- Excerpted data
☆ ☆ ☆ ☆ ☆ ☆ ☆
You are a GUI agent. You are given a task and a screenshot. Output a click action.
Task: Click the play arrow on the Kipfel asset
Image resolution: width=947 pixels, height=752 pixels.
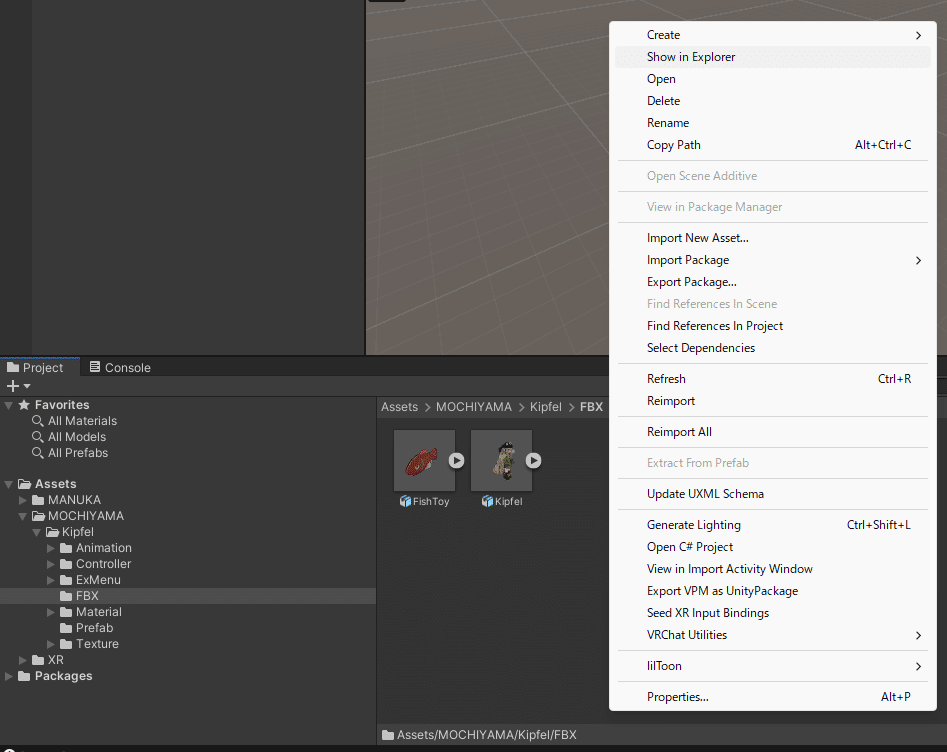(x=533, y=460)
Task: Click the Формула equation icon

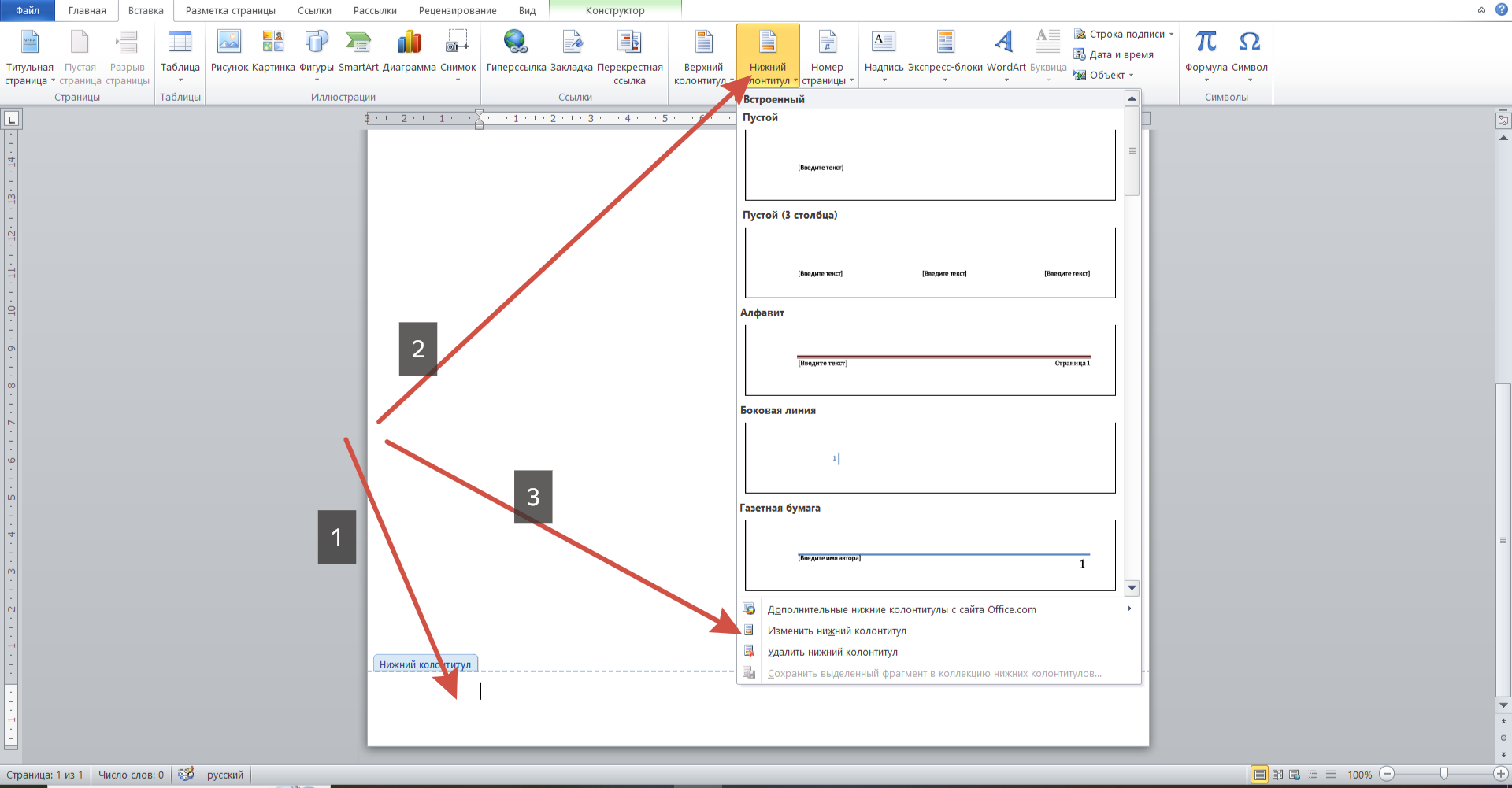Action: coord(1206,43)
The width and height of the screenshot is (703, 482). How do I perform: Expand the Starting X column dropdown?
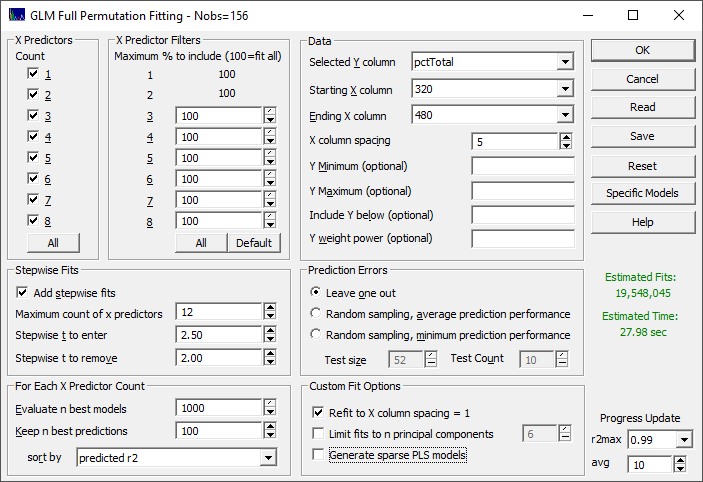[x=565, y=89]
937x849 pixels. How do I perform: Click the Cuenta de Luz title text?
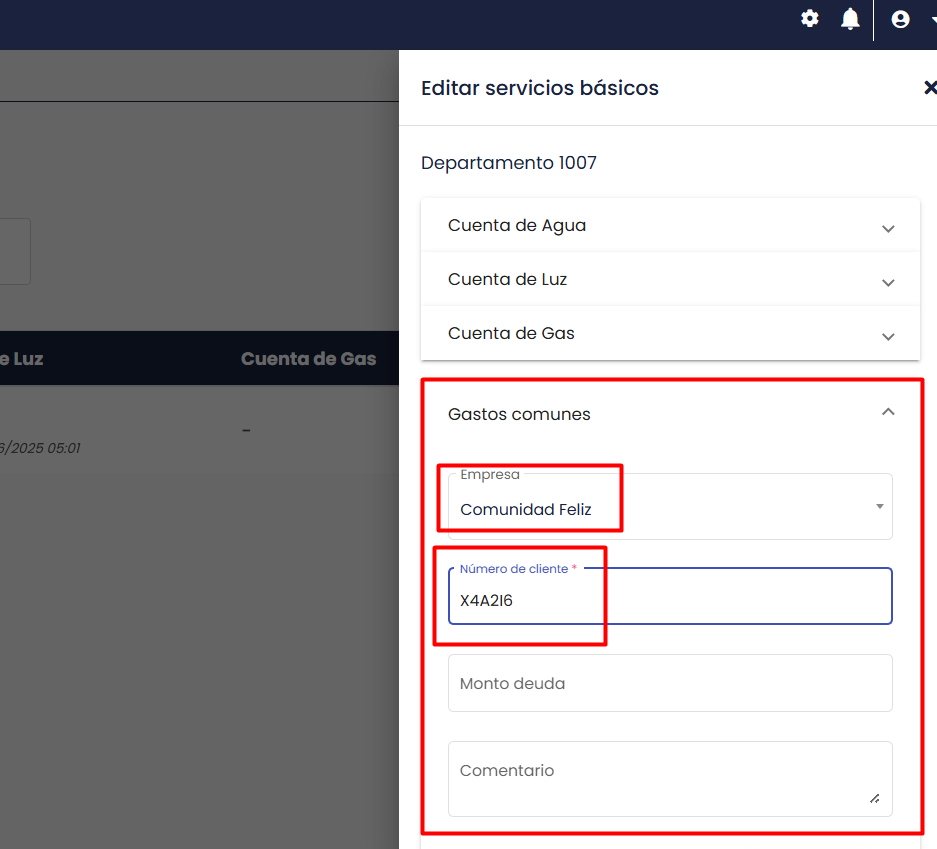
☆ ☆ ☆ ☆ ☆ ☆ ☆
- The task
No pictures should appear in the answer, which is to be the lines from the line with "Image resolution: width=947" through the end of the records above, restated exactly.

- The answer
Image resolution: width=947 pixels, height=752 pixels.
(x=533, y=460)
Task: Click the Формула equation icon

Action: coord(1206,43)
The width and height of the screenshot is (703, 482). How do I perform: Expand the Starting X column dropdown?
[x=565, y=89]
937x849 pixels. How do I perform: Click the Cuenta de Luz title text?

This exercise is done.